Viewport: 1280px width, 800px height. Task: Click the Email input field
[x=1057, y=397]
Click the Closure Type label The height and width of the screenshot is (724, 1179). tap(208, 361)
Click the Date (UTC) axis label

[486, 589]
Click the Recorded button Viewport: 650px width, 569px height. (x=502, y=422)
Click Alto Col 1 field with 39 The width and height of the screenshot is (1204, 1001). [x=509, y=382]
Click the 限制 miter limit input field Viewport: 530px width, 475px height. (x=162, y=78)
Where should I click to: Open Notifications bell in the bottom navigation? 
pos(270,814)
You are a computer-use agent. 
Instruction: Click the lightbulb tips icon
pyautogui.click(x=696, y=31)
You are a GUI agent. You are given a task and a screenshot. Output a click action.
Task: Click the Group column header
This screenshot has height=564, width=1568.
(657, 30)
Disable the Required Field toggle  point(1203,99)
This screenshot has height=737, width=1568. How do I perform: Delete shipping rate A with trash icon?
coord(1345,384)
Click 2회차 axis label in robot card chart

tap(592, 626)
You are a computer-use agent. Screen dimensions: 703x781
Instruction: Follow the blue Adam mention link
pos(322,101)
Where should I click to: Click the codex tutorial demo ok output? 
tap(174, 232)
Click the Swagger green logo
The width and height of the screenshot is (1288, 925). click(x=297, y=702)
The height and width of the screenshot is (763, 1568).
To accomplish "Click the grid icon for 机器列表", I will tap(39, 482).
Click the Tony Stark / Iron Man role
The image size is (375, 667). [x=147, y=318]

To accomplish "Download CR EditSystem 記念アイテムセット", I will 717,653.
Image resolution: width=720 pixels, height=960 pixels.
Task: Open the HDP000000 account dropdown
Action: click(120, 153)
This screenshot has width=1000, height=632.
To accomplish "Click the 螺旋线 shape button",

━━━

**DIRECTIONS FOR THIS TASK:** Reproduce the records above word for word.

**COMPLETED EXERCISE:**
Viewport: 1280px width, 800px height. Task: Click the Email input field
[x=1057, y=397]
Click the Closure Type label The height and width of the screenshot is (724, 1179). tap(208, 361)
Click the Date (UTC) axis label

[486, 589]
Click the Recorded button Viewport: 650px width, 569px height. (x=502, y=422)
Click Alto Col 1 field with 39 The width and height of the screenshot is (1204, 1001). [x=509, y=382]
Click the 限制 miter limit input field Viewport: 530px width, 475px height. (x=162, y=78)
Where should I click to: Open Notifications bell in the bottom navigation? 
pos(270,814)
You are a computer-use agent. 
Instruction: Click the lightbulb tips icon
pyautogui.click(x=696, y=31)
You are a GUI agent. You are given a task and a screenshot. Output a click action.
Task: Click the Group column header
This screenshot has height=564, width=1568.
(657, 30)
Disable the Required Field toggle  point(1203,99)
This screenshot has height=737, width=1568. How do I perform: Delete shipping rate A with trash icon?
coord(1345,384)
Click 2회차 axis label in robot card chart

tap(592, 626)
You are a computer-use agent. Screen dimensions: 703x781
Instruction: Follow the blue Adam mention link
pos(322,101)
Where should I click to: Click the codex tutorial demo ok output? 
tap(174, 232)
Click the Swagger green logo
The width and height of the screenshot is (1288, 925). click(x=297, y=702)
The height and width of the screenshot is (763, 1568).
To accomplish "Click the grid icon for 机器列表", I will tap(39, 482).
Click the Tony Stark / Iron Man role
The image size is (375, 667). [x=147, y=318]

To accomplish "Download CR EditSystem 記念アイテムセット", I will 717,653.
Image resolution: width=720 pixels, height=960 pixels.
Task: Open the HDP000000 account dropdown
Action: click(120, 153)
This screenshot has width=1000, height=632.
To accomplish "Click the 螺旋线 shape button",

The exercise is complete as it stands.